INPUT FOR THIS TASK |
+ + + +
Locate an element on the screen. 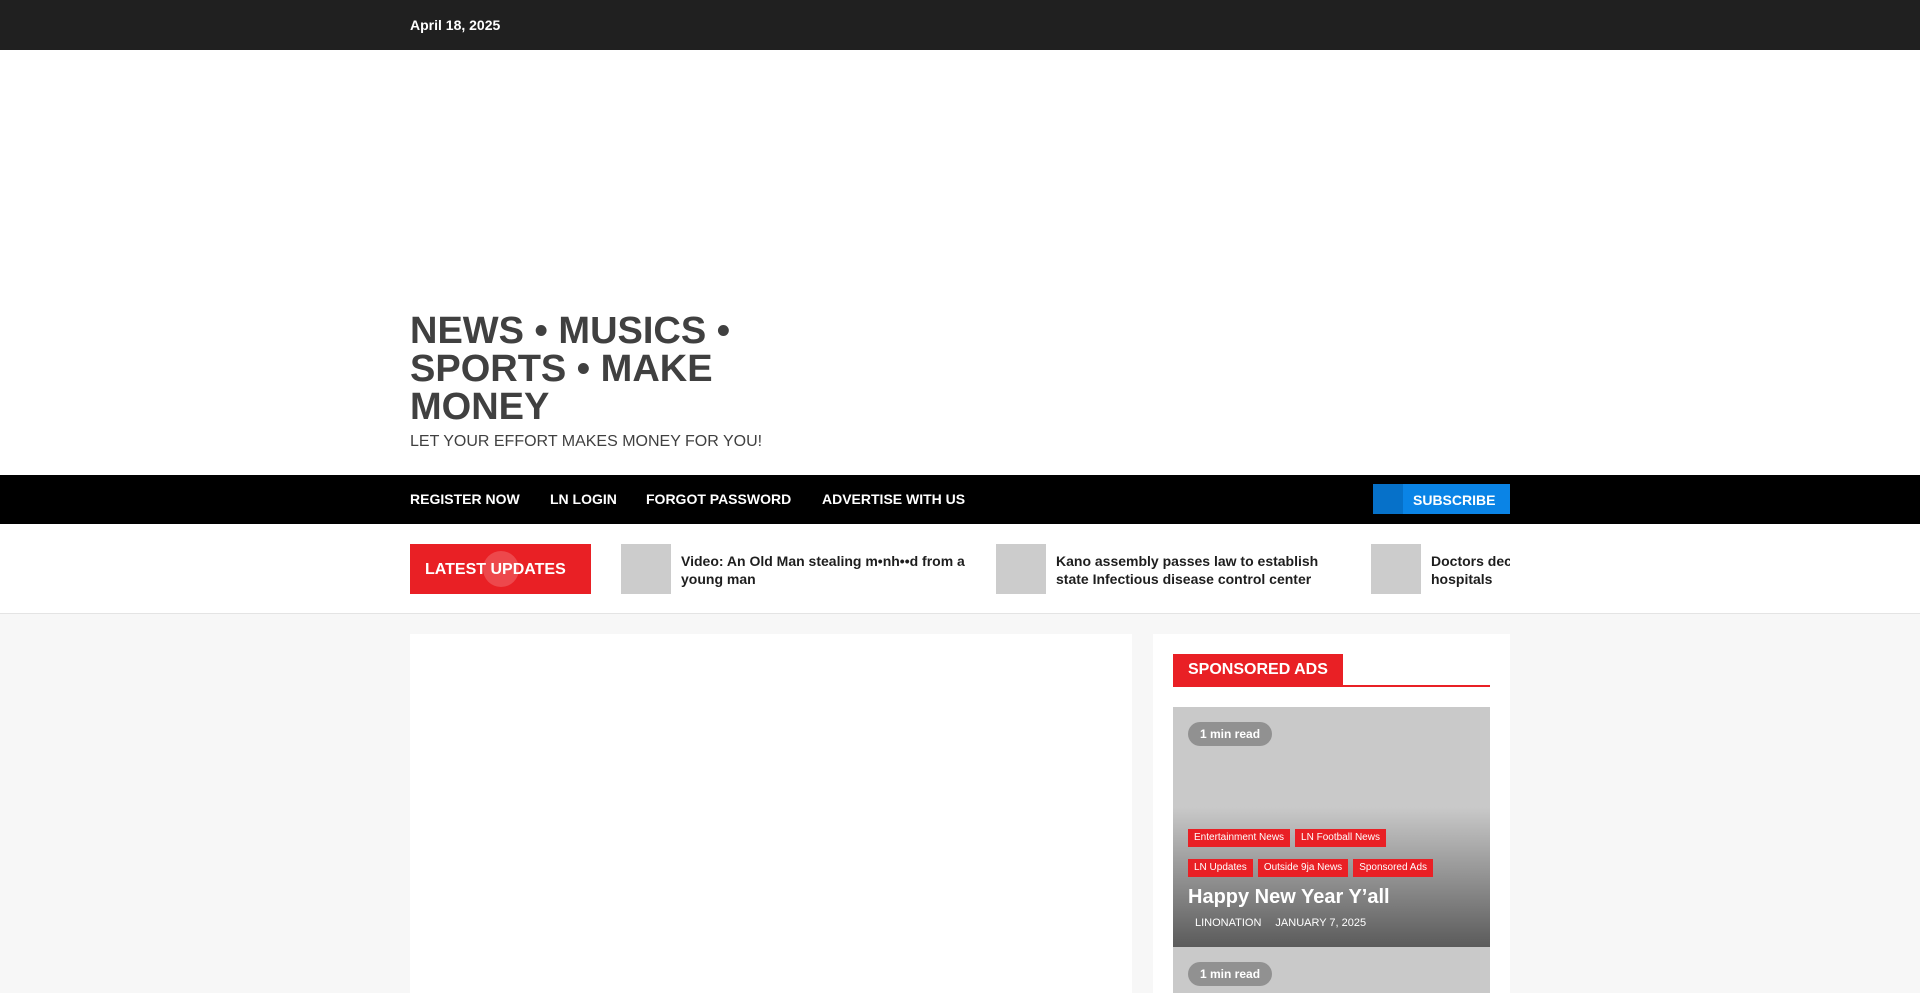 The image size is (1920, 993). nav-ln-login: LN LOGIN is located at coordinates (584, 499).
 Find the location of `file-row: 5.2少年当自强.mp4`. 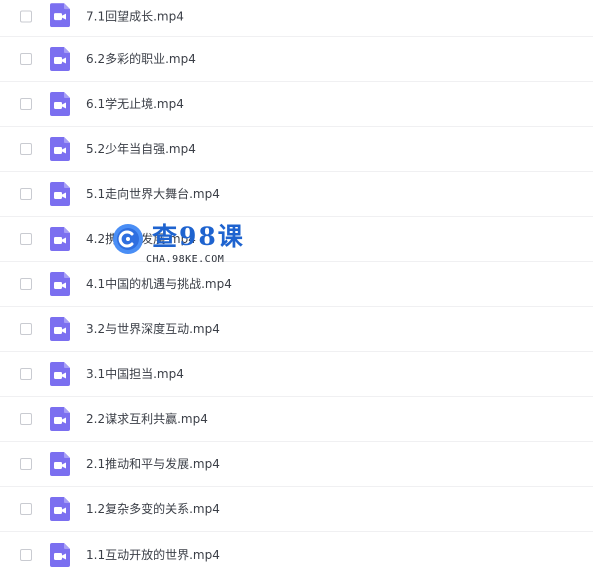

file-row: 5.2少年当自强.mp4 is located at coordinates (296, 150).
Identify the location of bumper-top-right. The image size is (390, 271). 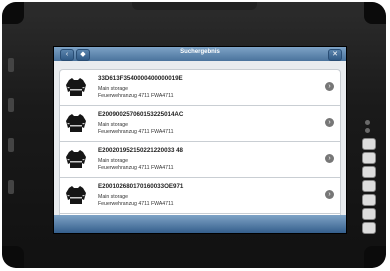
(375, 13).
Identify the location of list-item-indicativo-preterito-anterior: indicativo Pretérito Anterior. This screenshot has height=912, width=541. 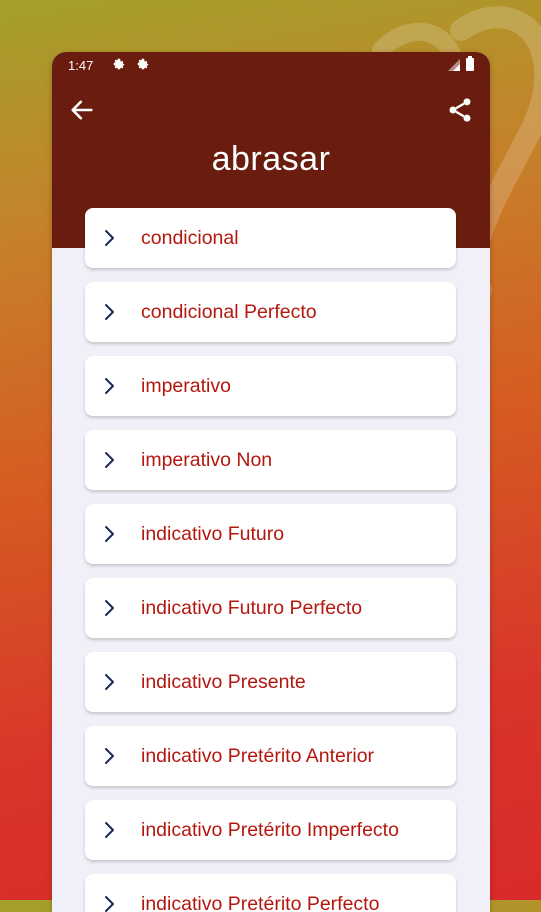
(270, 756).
+ + + +
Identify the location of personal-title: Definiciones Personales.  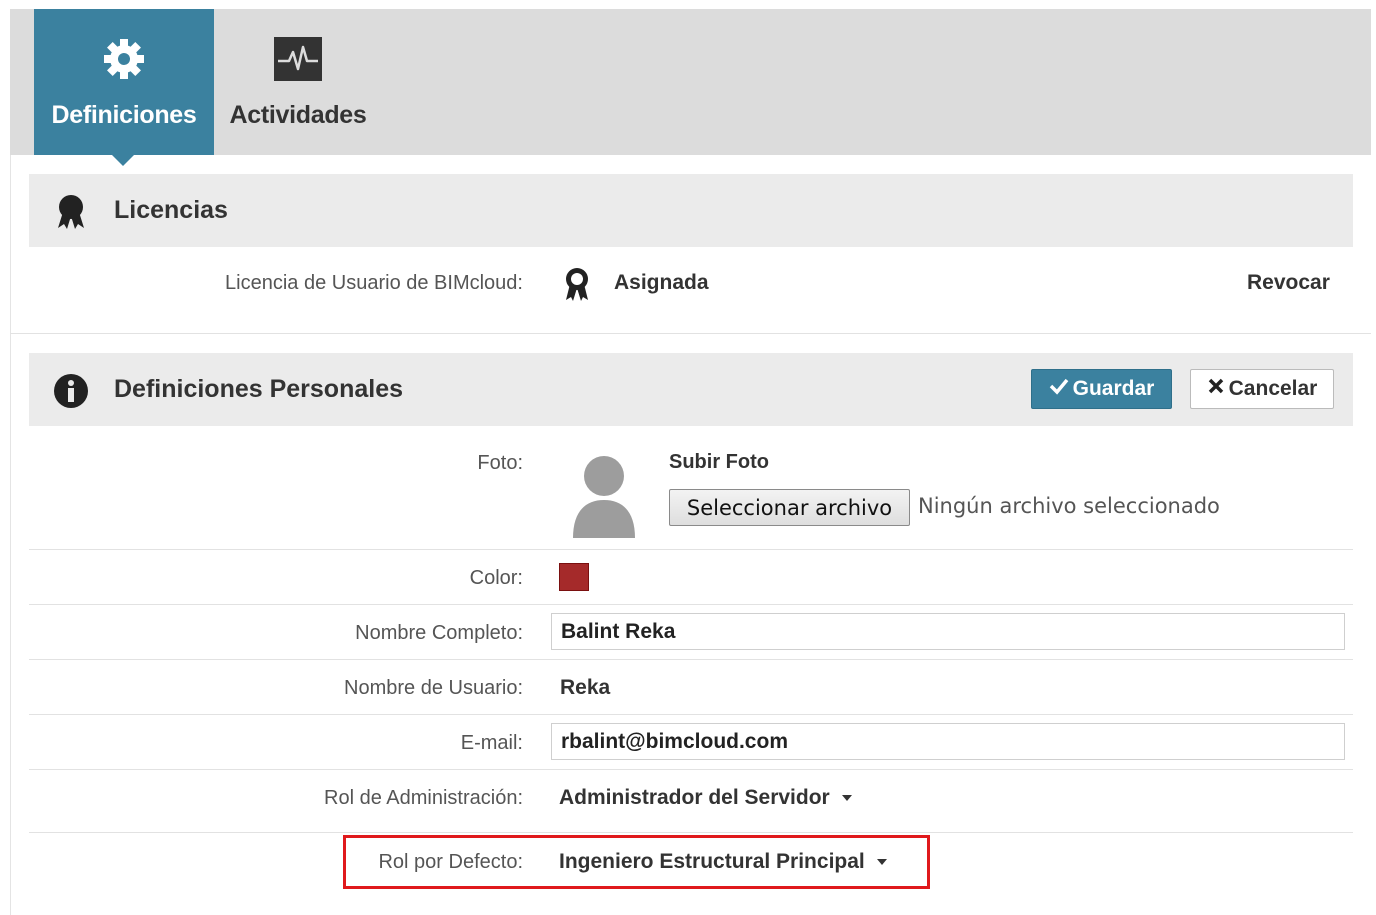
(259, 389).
+ + + +
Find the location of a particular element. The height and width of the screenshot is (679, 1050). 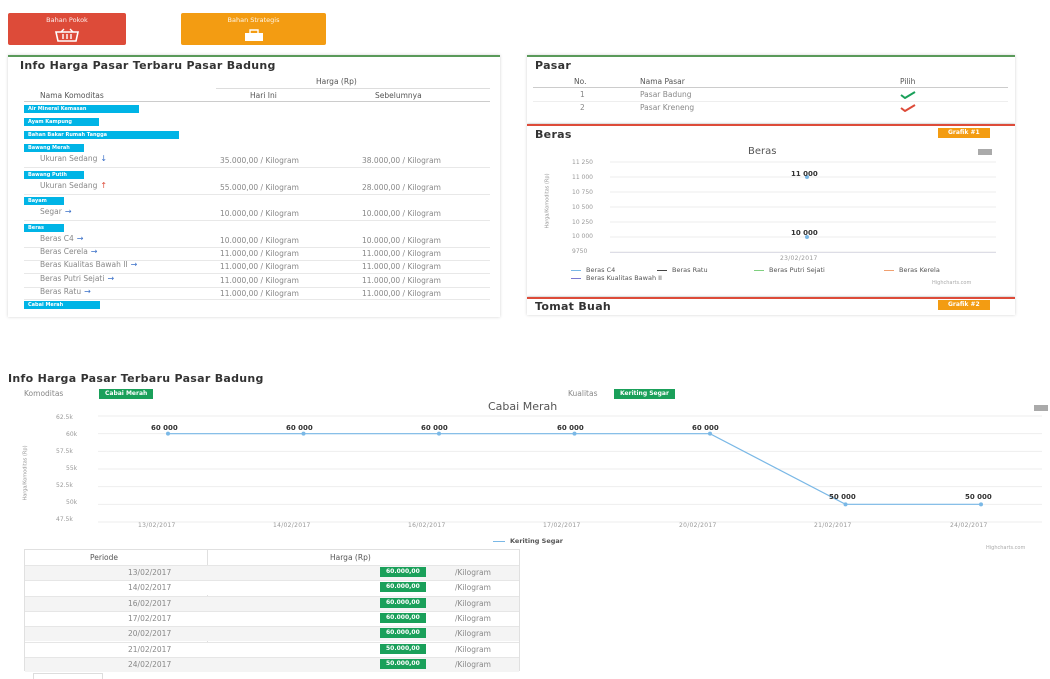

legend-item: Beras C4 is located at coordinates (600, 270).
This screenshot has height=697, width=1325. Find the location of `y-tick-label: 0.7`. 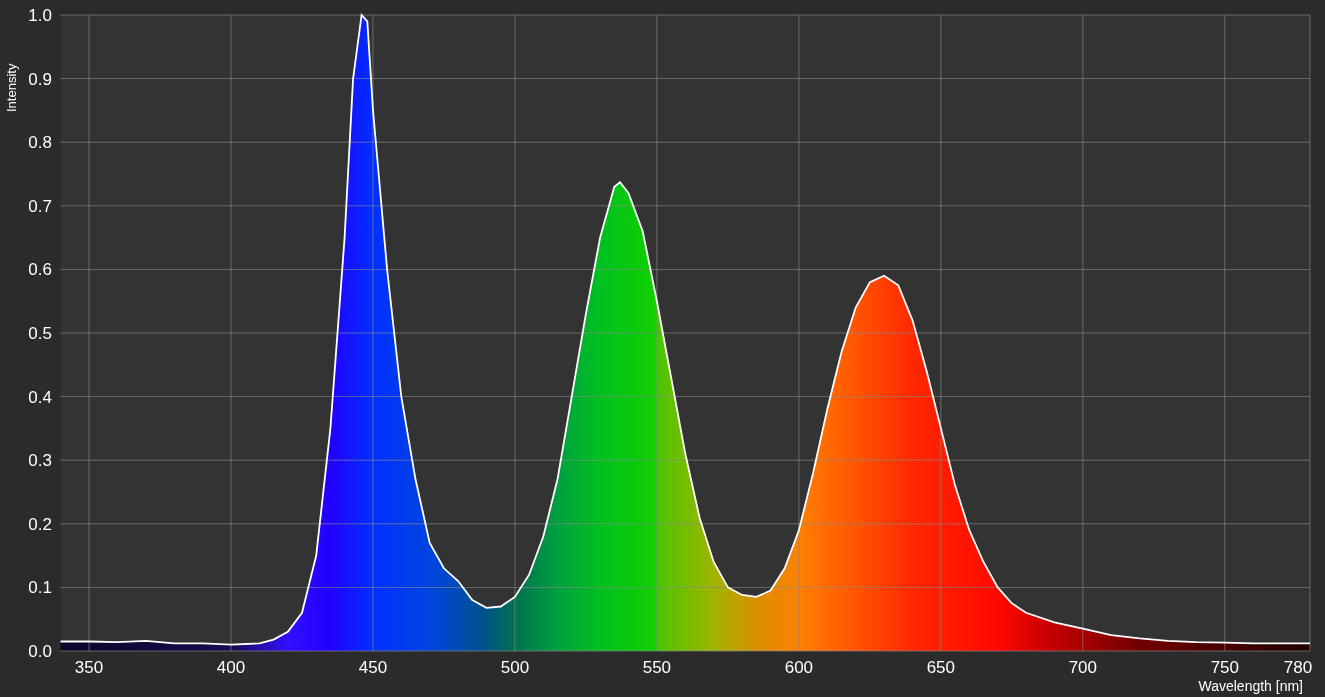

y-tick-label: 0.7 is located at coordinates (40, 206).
+ + + +
TASK DIRECTIONS | Format the lines from the one containing "has height=912, width=541." through the one containing "(270, 756).", inclusive, as a JSON list of strings with one string per line and blank lines omitted. Leave out the pictures.

RESULT FOR THIS TASK |
[
  "Identify the location of list-item-indicativo-preterito-anterior: indicativo Pretérito Anterior. This screenshot has height=912, width=541. ",
  "(270, 756)."
]